Isolation and characterization of chitinase from soil fungi, Paecilomyces sp.

Abstract

Chitinolytic fungal strains were isolated from soil in Thailand. They were screened as chitinase producers by testing their shrimp shell digestion ability on potato dextrose agar plates. The chitinase activity was tested with colloidal chitin in culture medium C and basal medium. There was greater activity in culture medium C than in the basal medium. The results of sodium dodecyl sulfate-polyacrylamide gel electrophoresis analysis from the culture filtrate of medium C showed three protein bands at about 40 kDa, 46 kDa and 56 kDa. The chitinase gene was sequenced from genomic DNA. The obtained sequence consisted of 713 bp upstream, a 1499 bp open reading frame that was interrupted by three introns and 1698 bp downstream sequences.

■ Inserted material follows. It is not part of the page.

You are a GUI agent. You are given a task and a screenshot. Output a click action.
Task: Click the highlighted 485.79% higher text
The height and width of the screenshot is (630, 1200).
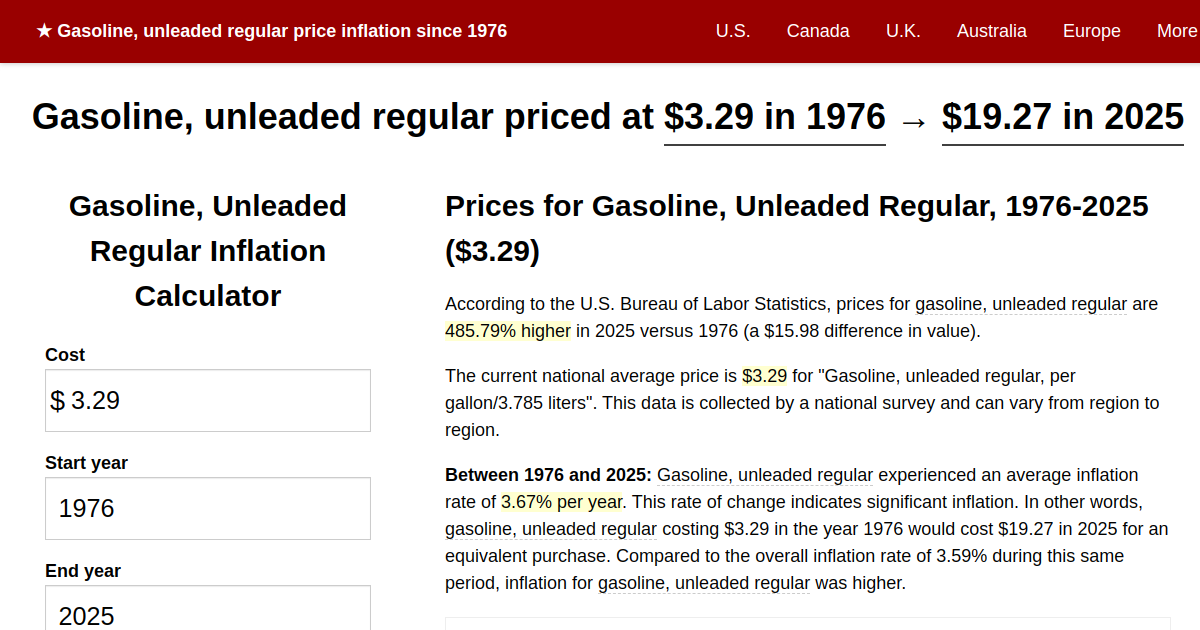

The intron lengths were 63 bp, 57 bp and 110 bp, respectively. The sequence was found to be the most similar to the chitinase gene of Paecilomyces lilacinus (EF183511). Pairwise alignment of the 1499 bp and P. lilacinus resulted in 72.5% DNA sequence identity, while alignment of the 1269 bp coding sequence and P. lilacinus resulted in 78.5% cDNA sequence identity and 83.5% amino acid sequence identity. The protein structure contained two conserved domains of the putative substrate binding site (S-I-G-G) and catalytic domain (D-G-I-D-L-D-W-E), suggesting that this fungal chitinase belonged to the glycosyl hydrolases family 18 chitinase (GH18). Phylogenetic analysis of the chitinase gene from the nematopathogenic fungi suggested that this chitinase sequence was class V chitinase.